Thursday 5 May 2011

Supermarkets, Statues, and See-saws - A Day Trip to Bratislava

What to do when you've just recently made new friends on your Year Abroad? Take a day trip to a foreign country, of course! And what better foreign country, than one that apparently has absolutely nothing to recommend it whatsoever?

In the three weeks I'd spent in Vienna, I'd heard a lot about Bratislava, the capital of Slovakia, and none of it had been good. Words like "hell-hole" were bandied around, and the only positive comment came from my flatmate, who told me that "it's nothing like a capital city, but they do have a Tesco there".

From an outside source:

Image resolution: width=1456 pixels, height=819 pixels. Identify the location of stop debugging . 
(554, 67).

They did indeed have a Tesco there, in fact they had several. Tesco was the first thing we saw as we entered the city, and the last place we visited before we left. And before you start thinking that this makes us incredibly sad ex-pats abroad, I would like to point out that the supermarkets in Austria are terrible. They're tiny, they have no range of products, they sell out of things by mid-afternoon, and they close on Sundays. After three weeks of that, anyone would be excited to see a real supermarket (or at least that's what I keep telling myself - in my defence my flatmate also gets excited about real supermarkets).

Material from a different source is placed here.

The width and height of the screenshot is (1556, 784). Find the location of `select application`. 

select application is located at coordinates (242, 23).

However, we were pleasantly surprised, because Tesco wasn't the only thing to see in Bratislava. Admittedly it was small (which was a blessing, as it meant that there was no need for Hannah to embarrass us with the giant map which she'd decided to bring along), but there were things to see. For one, there were lots of interesting statues for us to take photos with (and nothing makes a day trip better than doing stupid poses next to a statue). Our proudest moment was finding the statue we'd seen on the internet, a man crawling out of a drain, and coercing a random passer-by into taking a photo of us with it. We also climbed up the hill to the castle, where we got a great view over the river and, perhaps more importantly, found a playground in which to relive our childhood.

At the top of the hill, we also sampled traditional Slovakian cuisine in a restaurant. Traditional Slovakian cuisine is very similar to traditional Russian cuisine, filling and not much else. The menu featured an assortment of dumplings and cabbage, but not unpleasant dumplings and cabbage, and the restaurant had a certain charm - if charm equals a slightly creepy cellar and a very creepy bird in the corner, that is! Not something that I'll necessarily be trying again, but certainly a cultural experience!

So all in all, I wouldn't say that Bratislava is deserving of it's terrible reputation. However, I'm not sure that I could have entertained myself for more than a day there, so don't all rush at once to book your tickets!